Shuri visibly relaxed and leaned back in his chair.
“Very much so,” said Shuri. “Your uncles spoke very highly of you, and was eager that I should meet you.”
“Why was that?”
Shuri didn’t answer, instead, he leaned over and took a suitcase that had stood behind his chair out of Darlene’s line of sight. Placing it on his lap, he clicked open the lid and reached inside. A moment later, the suitcase was back on the floor and in his hands he held a plain loose-leaf binder filled to its capacity with sheaves of paper.
“This binder contains the full history of my peoples, called the Tcho Tcho.”
Darlene had never heard of them.
“We are a very old peoples and growing fewer with each year that passes,” continued Shuri. “Your uncles, as you no doubt know, was a seeker of knowledge.

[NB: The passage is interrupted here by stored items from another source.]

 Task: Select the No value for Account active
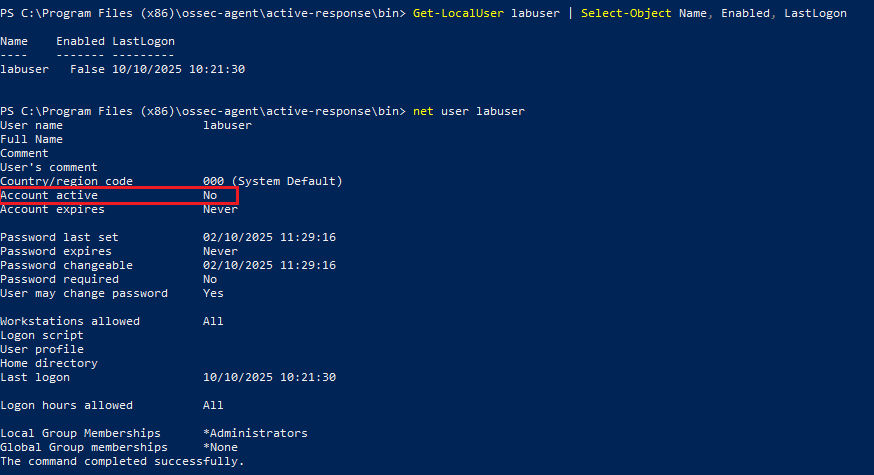pyautogui.click(x=210, y=195)
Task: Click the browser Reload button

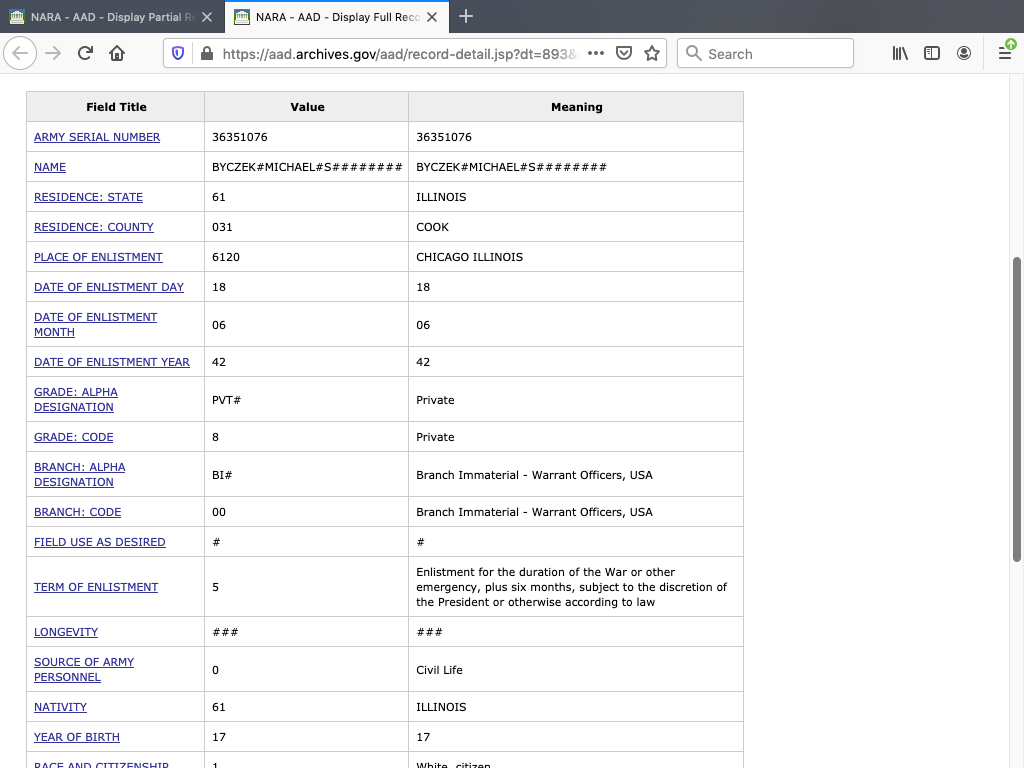Action: click(x=85, y=54)
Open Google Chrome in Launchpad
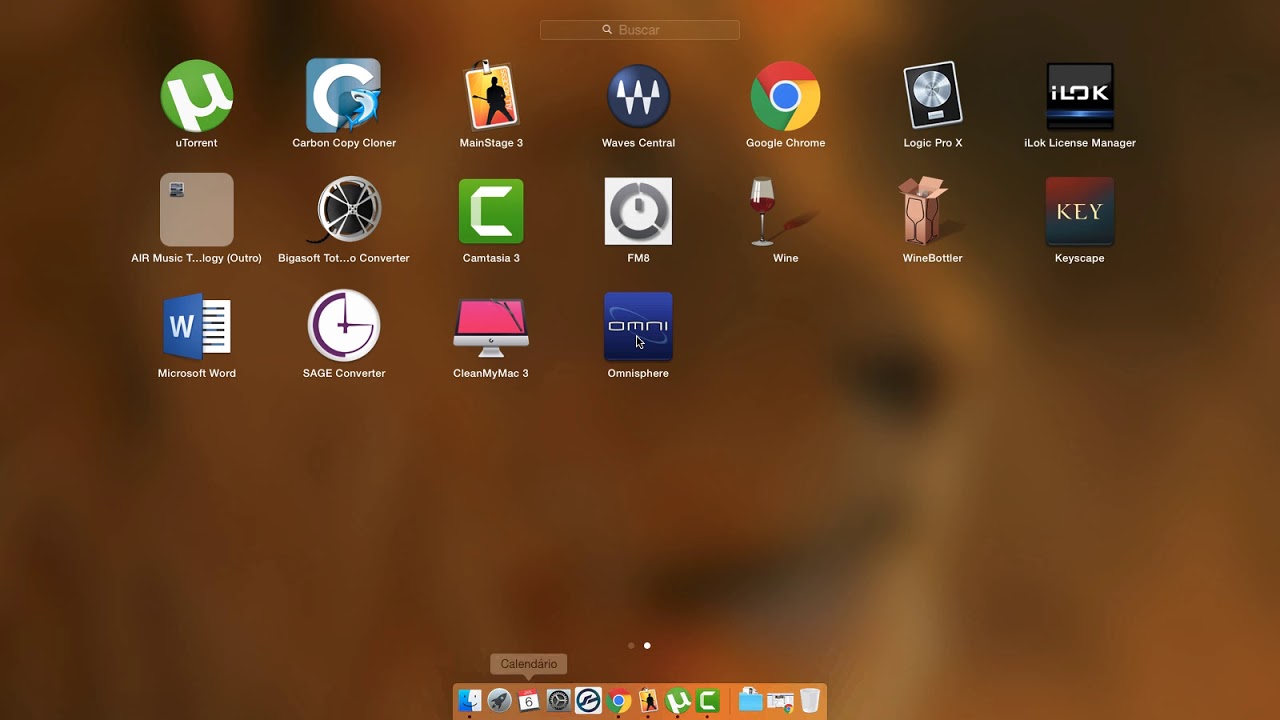 click(785, 97)
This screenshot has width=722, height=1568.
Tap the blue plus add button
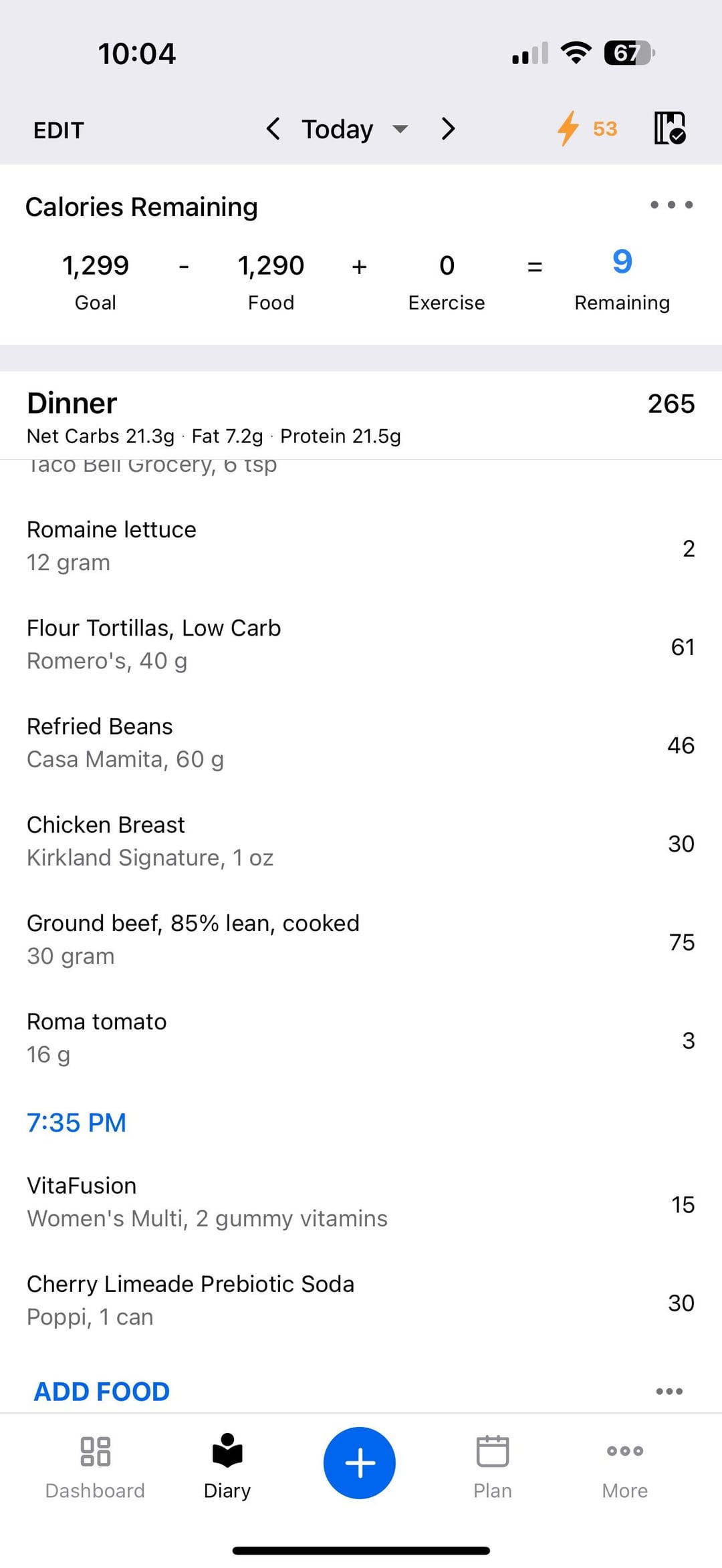pyautogui.click(x=360, y=1462)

Objects, whether books, idols, or even stones and plants that furthered that knowledge were precious to him. He was very eager to acquire them.” Shuri looked around the room. “And I can see that he had much success at it. There, for instance, is a carving of Chaugnar Faugn, very rare. And there, a porcelain figurine of Tsathoggua. Most delightful to behold however is this she-goat, a fetish hand-woven by the Tcho Tcho.”
Here, Shuri took down the goat from the mantelpiece.
“It is a figure very holy to my people, the fleshly appearance of Shub-Niggurath, she who has guarded our fields and blessed us with many offspring for countless centuries.” Suddenly, Shuri became more somber. “Unfortunately, due to transgressions we do not understands, the goat of a thousand young has abandoned us. The Black Lotus lies withered in our fields and the sounds of young ones do not ring amid the barren hills of my homelands.”
“That’s…too bad,” was all Darlene could say, not really able to identify with what was clearly some uncivilized tribe in the back country of…Burma, was it?
Where exactly was that, anyway?
Shuri replaced the stuffed goat and extended the binder to Darlene.
“Take this, as your uncle’s heir, it is yours now.”
“Oh…well, okay. But what was it that my uncle was to give to you in return? One of these statues or a book….I can tell you he left very little money in his accounts.”
Shuri smiled. “All in good times.”
Now Darlene was worried. It didn’t sound as if Shuri intended to leave any time soon, and the last thing she wanted was to have to entertain him indefinitely.
“Well, as much as I understand the unexpected circumstances of your arrival and the problems they might make to your travel plans, Mr. Shuri, I feel it is my obligation to tell you that I have no plan to remain in Dunwich. As a matter of fact, I had intended to leave for New York as soon as possible.”